The elongated rectangle has nothing to do with spiders; it is a small computer known as a micro-controller soldered to a network of light bulbs. This is one of many projects designed in MU’s fledgling hackerspace, a campus club that promotes technological inquiry, research and exchange of intellectual capital.
Schulz, a second-year master’s student in computer science, is running the club with Ian Graves, a computer science Ph.D. candidate. Bill Harrison, a computer science professor at MU, serves as the club’s faculty adviser.
While the group uses many of the research facilities already on campus, its research pursuits will differ from more conventional campus-based research. Schulz explained that campus-based research generally involves competition for resources, while a hackerspace is a commons where resources are pooled and provided to a broad range of participants who can pursue their curiosities.
The hackerspace recently gained the status of an official campus club. This gives the group a “banner to operate under,” Graves said.
“It’s nice that we have official club status,” Schulz said. “We are recognized by the campus, and we can reserve rooms to work in.”
Since the group’s inception, attendance numbers at the meetings have steadily increased.
“We will see anywhere from 10 to 20 people in the club,” Graves said. “Since we kind of do what we want, people show up when they’re interested in working on a specific project.”
The club, which meets at 4:30 p.m. Wednesdays on the third floor of Engineering Building North, has made efforts to diversify its projects to incorporate students from disciplines outside of computer science.
This involves a bit of a balancing act. The hackerspace has been able to draw information technology students by conducting projects pertaining to Web design.
“We’re trying to integrate hardware and Web stuff,” Schulz said. “We want people from all aspects.”
The hardware projects focus mostly on working with microcontrollers, which are inexpensive, single-chip computers, Schulz said. He added that the group’s Web-based projects deal with various forms of Web design coding programs.
Schulz and Graves hope to extend the group’s sphere of interest further, beyond the academic realm of computer science. But they recognize doing so will take time and what Schulz calls “the right hook.”
“It’s going to take something particularly special,” he said. “It may have to be a project that’s fairly easy and that also has broad appeal.”

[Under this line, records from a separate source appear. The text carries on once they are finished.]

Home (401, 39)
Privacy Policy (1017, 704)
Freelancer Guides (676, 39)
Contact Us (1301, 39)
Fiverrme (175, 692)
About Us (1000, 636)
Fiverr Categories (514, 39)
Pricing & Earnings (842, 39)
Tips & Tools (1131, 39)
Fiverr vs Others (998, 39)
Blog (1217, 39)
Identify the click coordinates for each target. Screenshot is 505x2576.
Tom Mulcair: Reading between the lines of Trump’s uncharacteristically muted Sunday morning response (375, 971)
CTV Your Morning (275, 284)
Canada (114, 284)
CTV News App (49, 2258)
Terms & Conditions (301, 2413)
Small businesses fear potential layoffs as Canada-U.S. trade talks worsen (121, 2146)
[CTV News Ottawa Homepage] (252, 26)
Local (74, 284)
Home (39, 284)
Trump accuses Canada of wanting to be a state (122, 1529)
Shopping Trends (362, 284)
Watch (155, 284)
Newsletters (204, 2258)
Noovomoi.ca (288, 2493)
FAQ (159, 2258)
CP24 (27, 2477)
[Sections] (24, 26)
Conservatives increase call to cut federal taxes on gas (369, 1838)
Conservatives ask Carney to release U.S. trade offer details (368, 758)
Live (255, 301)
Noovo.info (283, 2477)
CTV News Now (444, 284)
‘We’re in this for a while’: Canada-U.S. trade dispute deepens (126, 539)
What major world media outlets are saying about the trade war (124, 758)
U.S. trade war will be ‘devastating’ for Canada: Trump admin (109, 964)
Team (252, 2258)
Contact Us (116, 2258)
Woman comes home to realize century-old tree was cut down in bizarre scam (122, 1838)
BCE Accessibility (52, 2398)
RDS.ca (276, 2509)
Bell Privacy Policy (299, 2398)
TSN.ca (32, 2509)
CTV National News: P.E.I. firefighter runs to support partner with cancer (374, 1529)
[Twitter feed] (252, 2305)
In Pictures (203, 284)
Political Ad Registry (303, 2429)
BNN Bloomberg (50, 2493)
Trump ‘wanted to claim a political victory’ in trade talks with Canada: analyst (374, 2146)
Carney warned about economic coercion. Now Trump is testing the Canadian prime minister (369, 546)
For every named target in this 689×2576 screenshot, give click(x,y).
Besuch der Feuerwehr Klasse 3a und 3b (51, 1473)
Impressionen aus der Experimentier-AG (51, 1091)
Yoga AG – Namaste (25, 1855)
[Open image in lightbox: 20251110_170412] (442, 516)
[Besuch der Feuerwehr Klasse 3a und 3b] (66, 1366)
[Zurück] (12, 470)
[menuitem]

The duo hopes that a project like the Drawdio could be that hook. Schulz describes the Drawdio as “a really simple gizmo” that electronically links up to a pencil and uses the conductivity of the graphite to produce musical tones
For the time being, Schulz and Graves are pleased with the growth of the MU hackerspace, which began in late August
“We created the culture of interest where people want to do things,” Schulz said. “We’ve localized with an actual, physical space where people can meet. That’s what’s supposed to happen.”